Task objective: The answer consists of the lines from the line holding "The image size is (500, 365)." through the last line of the entries, retyped exactly, and nothing else. No pictures belong in it.

Collected data:
☆ ☆ ☆
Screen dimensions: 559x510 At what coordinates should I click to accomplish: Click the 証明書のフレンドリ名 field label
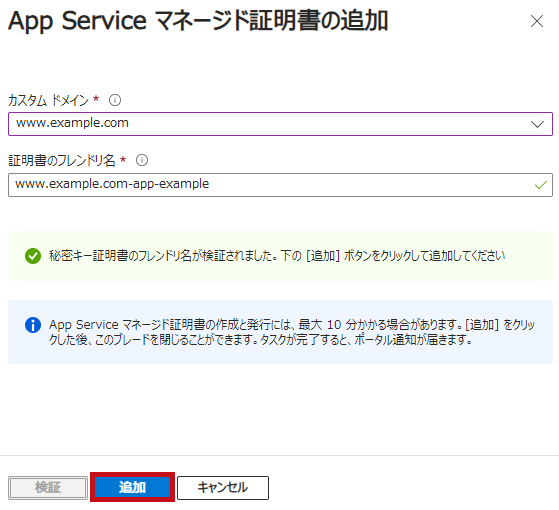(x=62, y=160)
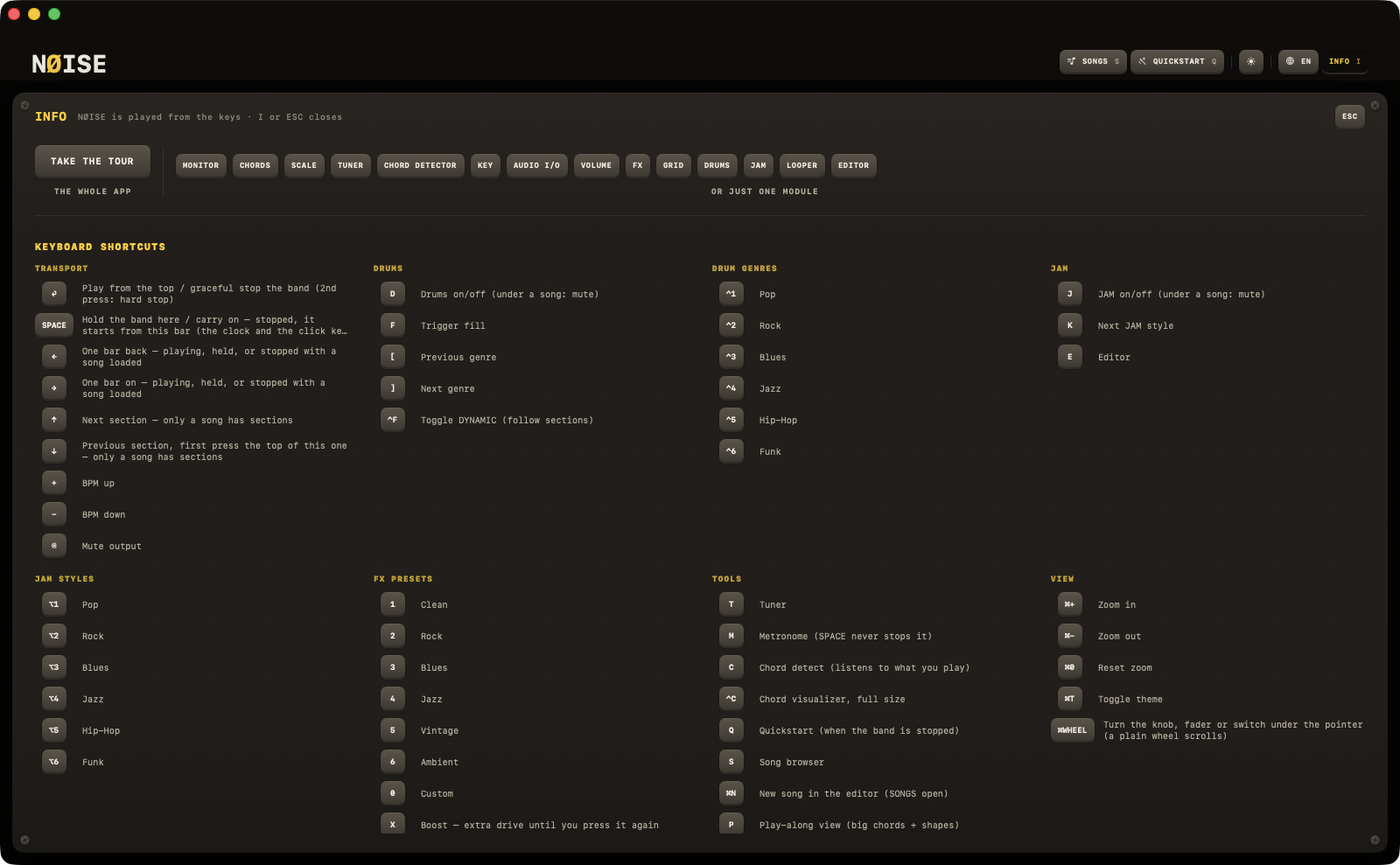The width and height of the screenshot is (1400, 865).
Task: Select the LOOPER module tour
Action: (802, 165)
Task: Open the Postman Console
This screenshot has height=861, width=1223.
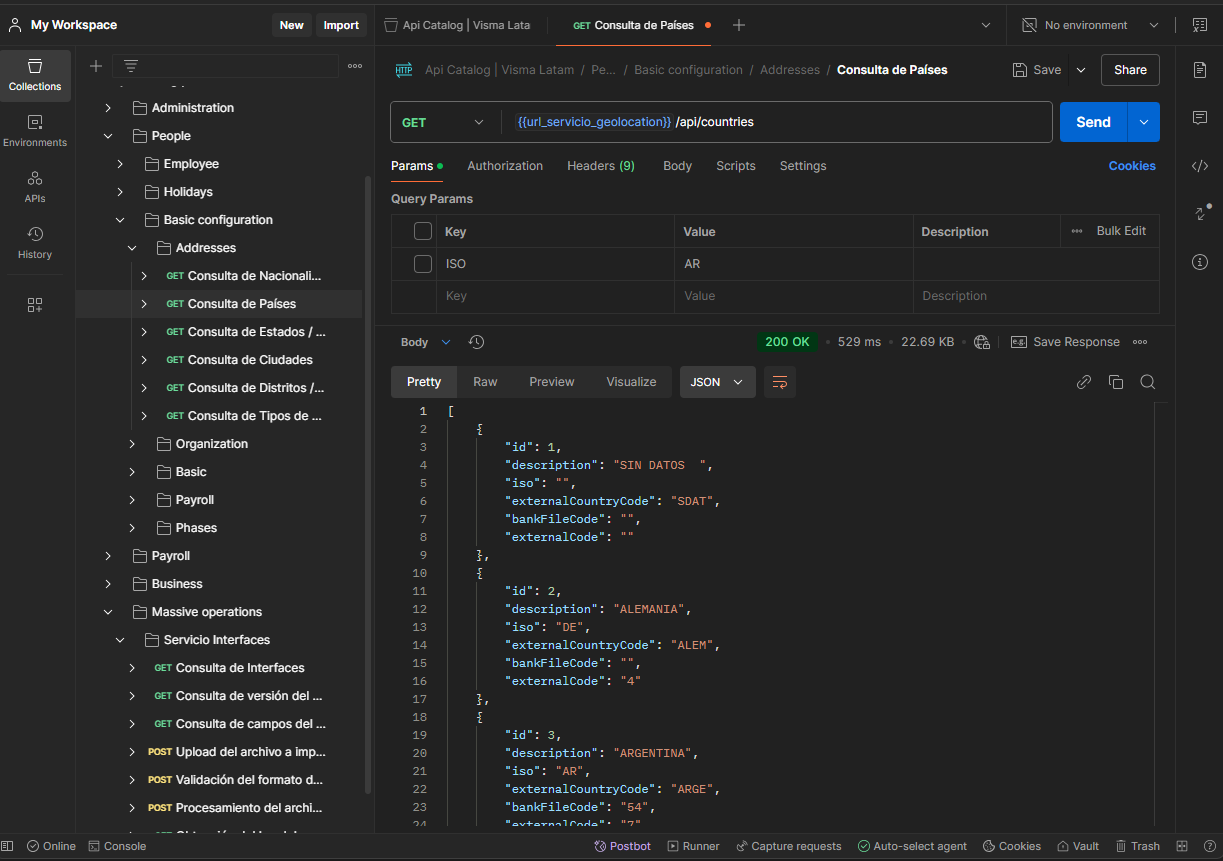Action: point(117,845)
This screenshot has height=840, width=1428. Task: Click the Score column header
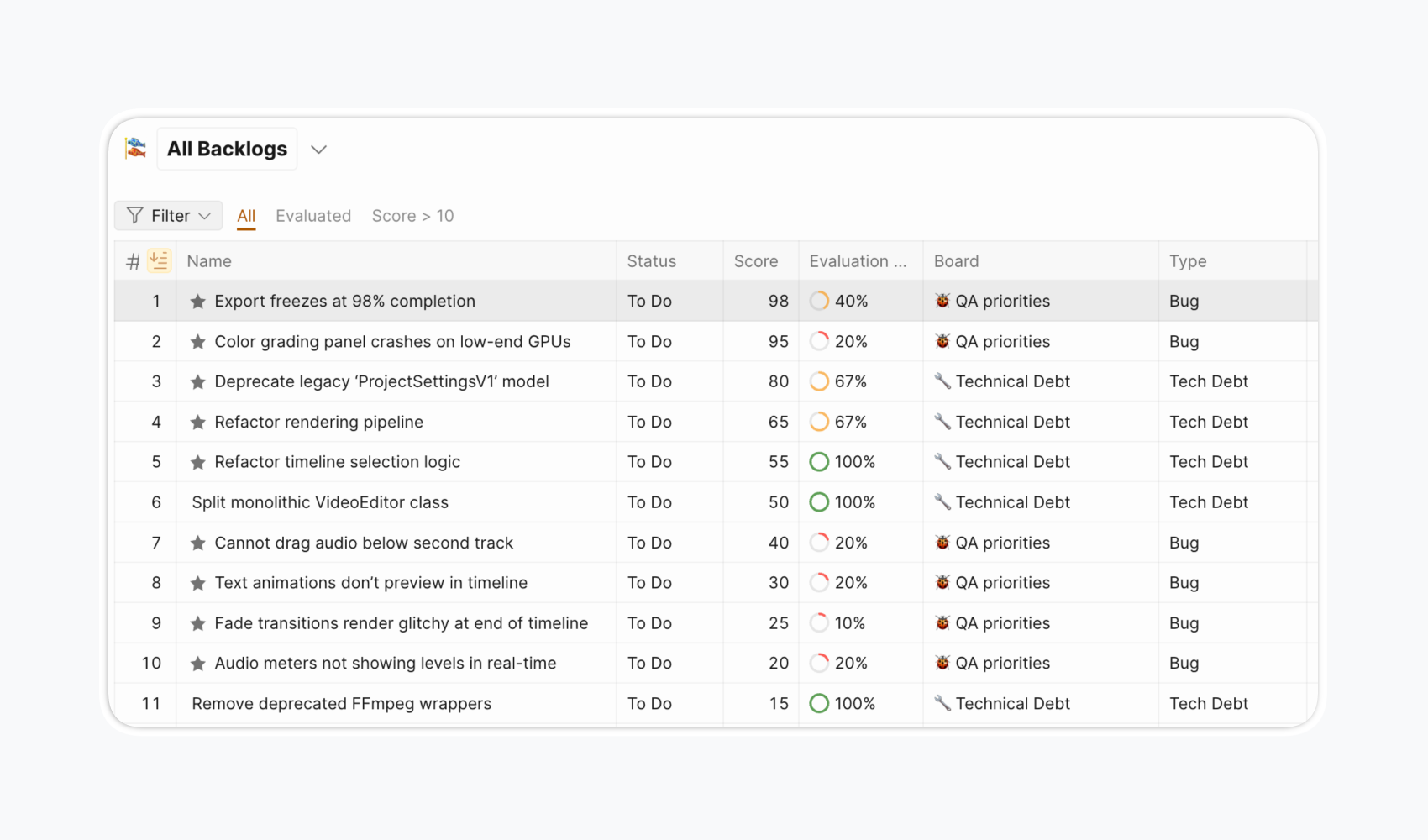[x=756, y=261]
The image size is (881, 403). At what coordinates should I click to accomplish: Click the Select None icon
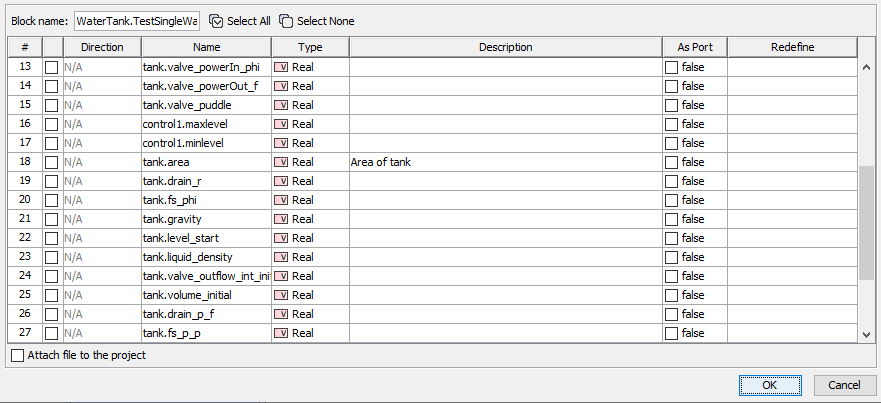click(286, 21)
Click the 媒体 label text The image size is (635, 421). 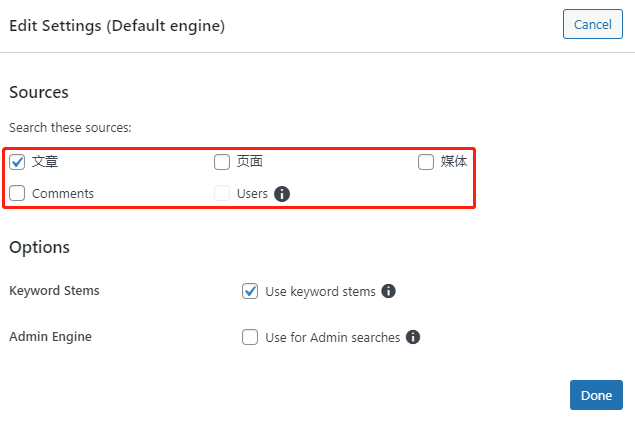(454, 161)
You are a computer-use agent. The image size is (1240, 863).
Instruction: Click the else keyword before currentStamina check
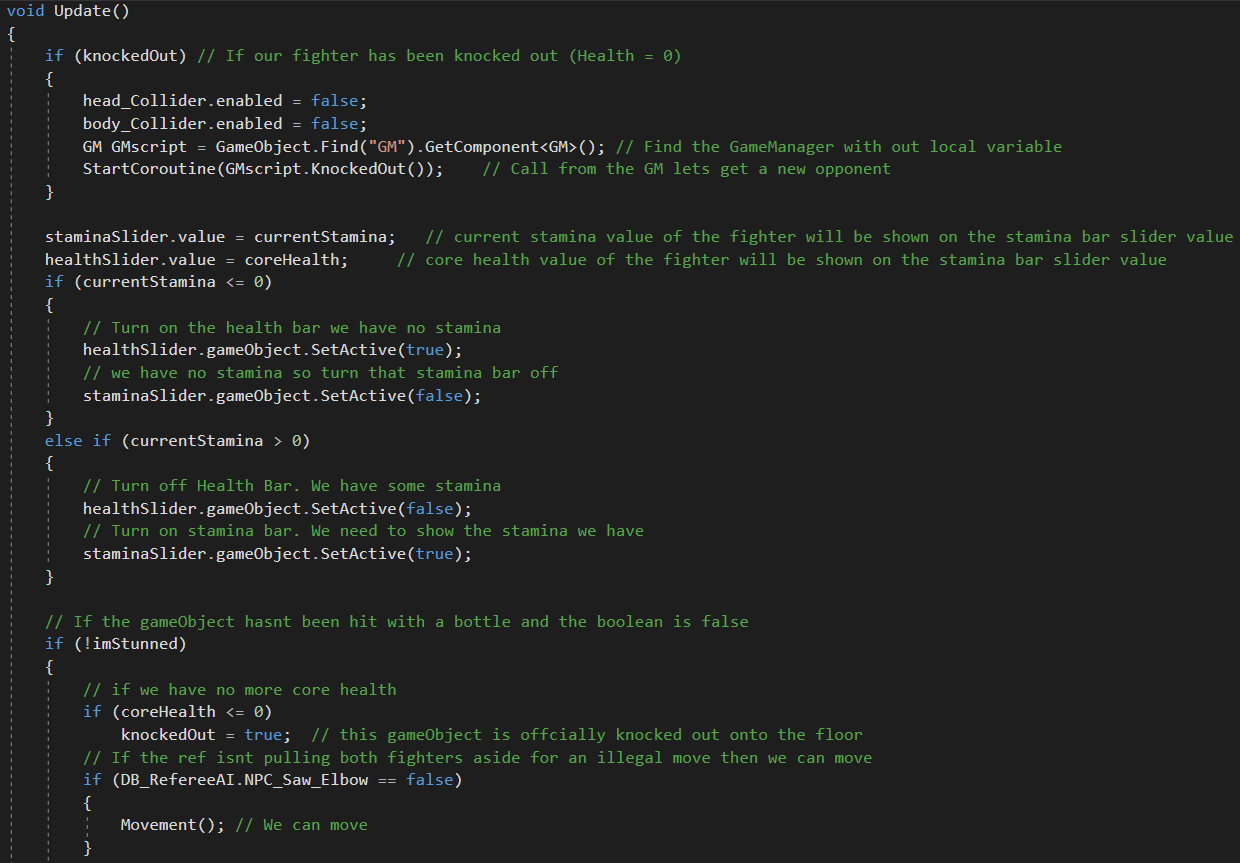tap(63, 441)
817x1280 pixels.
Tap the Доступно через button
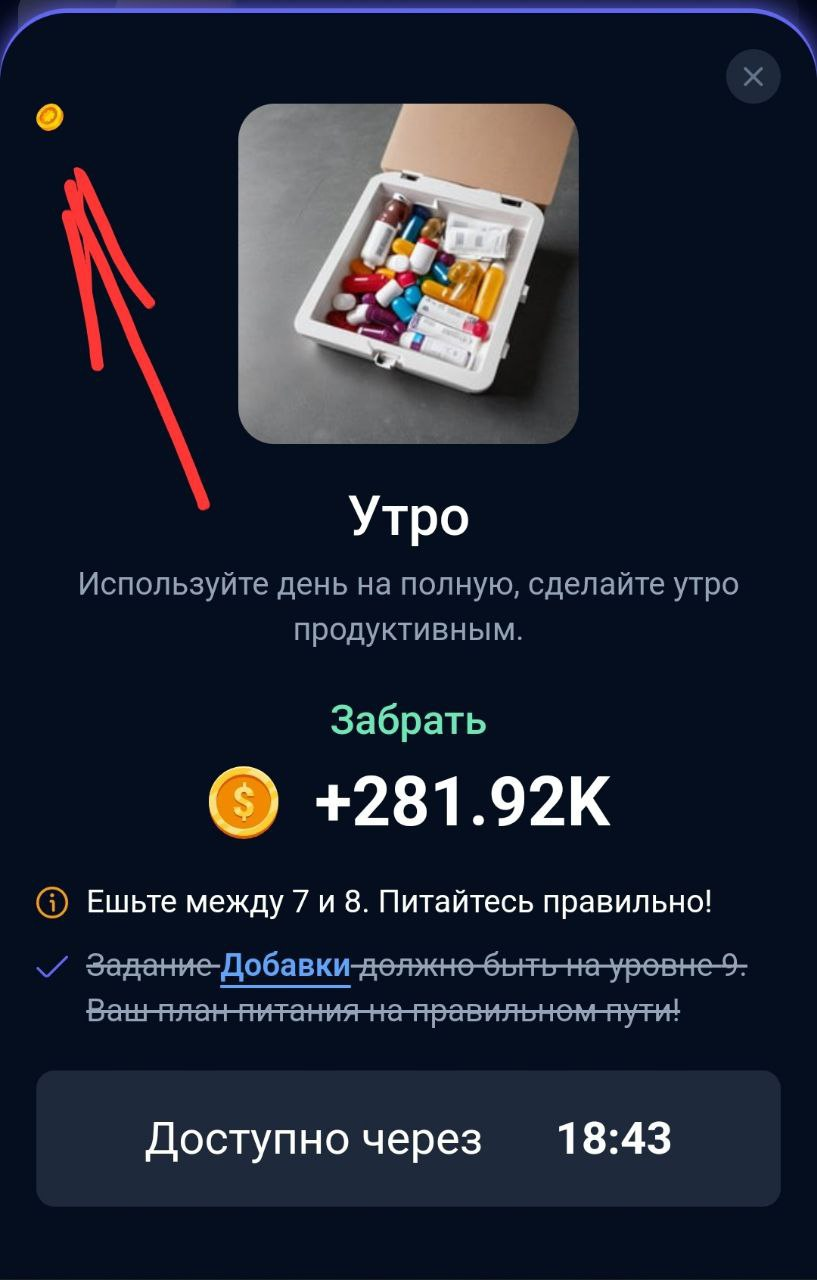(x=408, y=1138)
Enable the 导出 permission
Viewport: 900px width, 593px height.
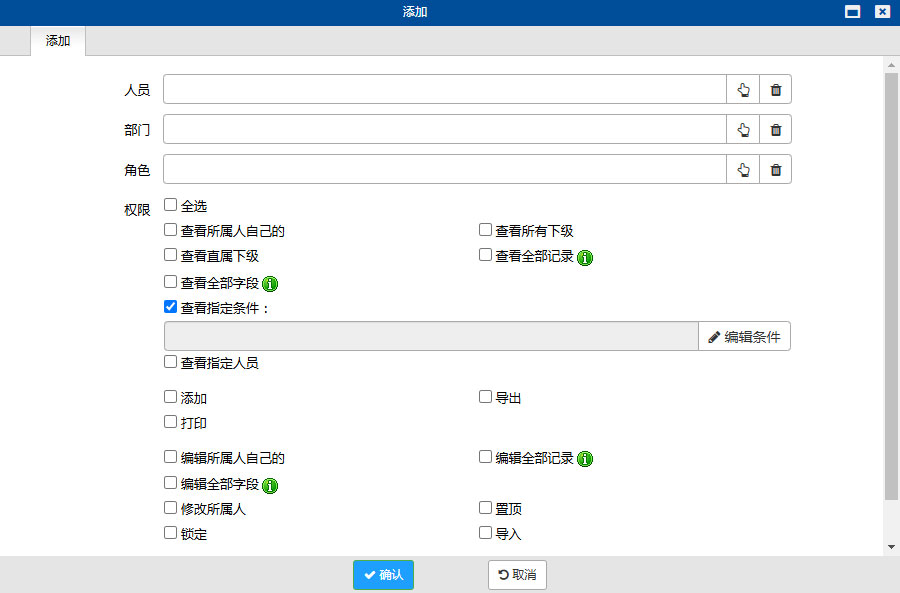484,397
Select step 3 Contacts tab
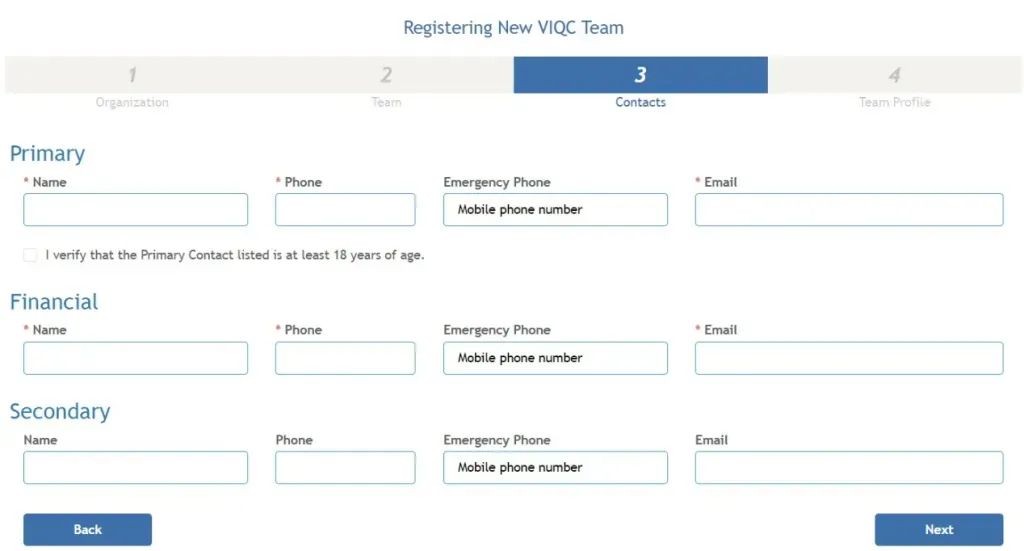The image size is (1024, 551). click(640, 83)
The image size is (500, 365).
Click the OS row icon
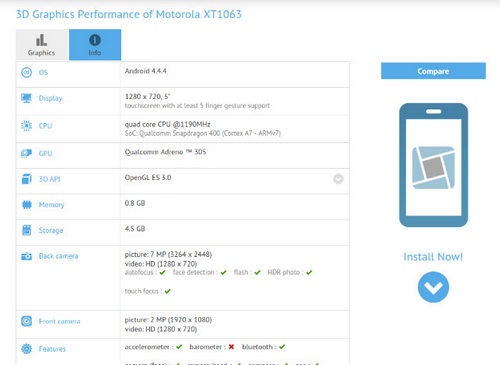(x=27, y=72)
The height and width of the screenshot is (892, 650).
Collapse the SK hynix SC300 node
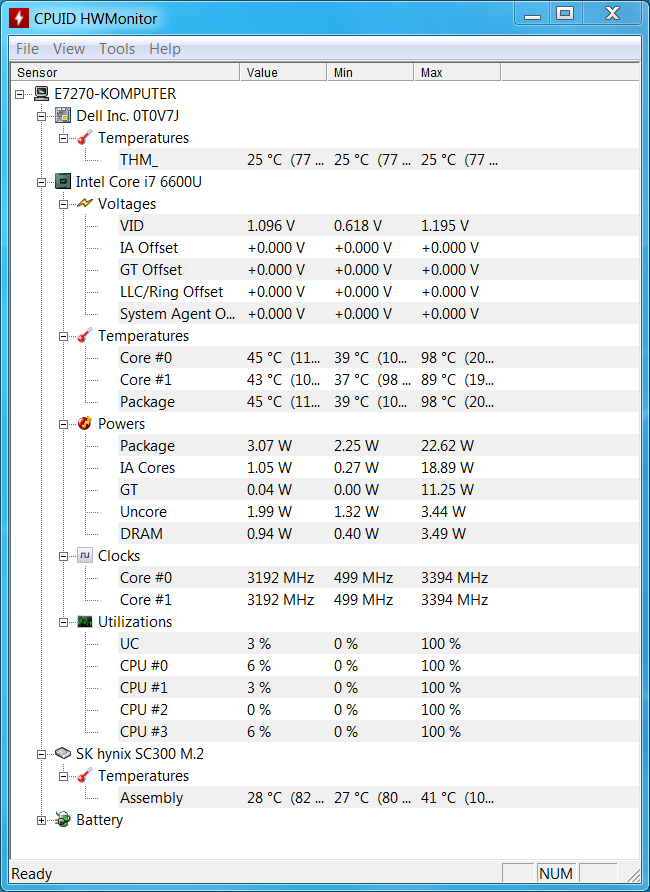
☆ ☆ ☆
Exercise result:
The image size is (500, 365).
Click the OS row icon
(x=27, y=72)
The height and width of the screenshot is (892, 650).
Collapse the SK hynix SC300 node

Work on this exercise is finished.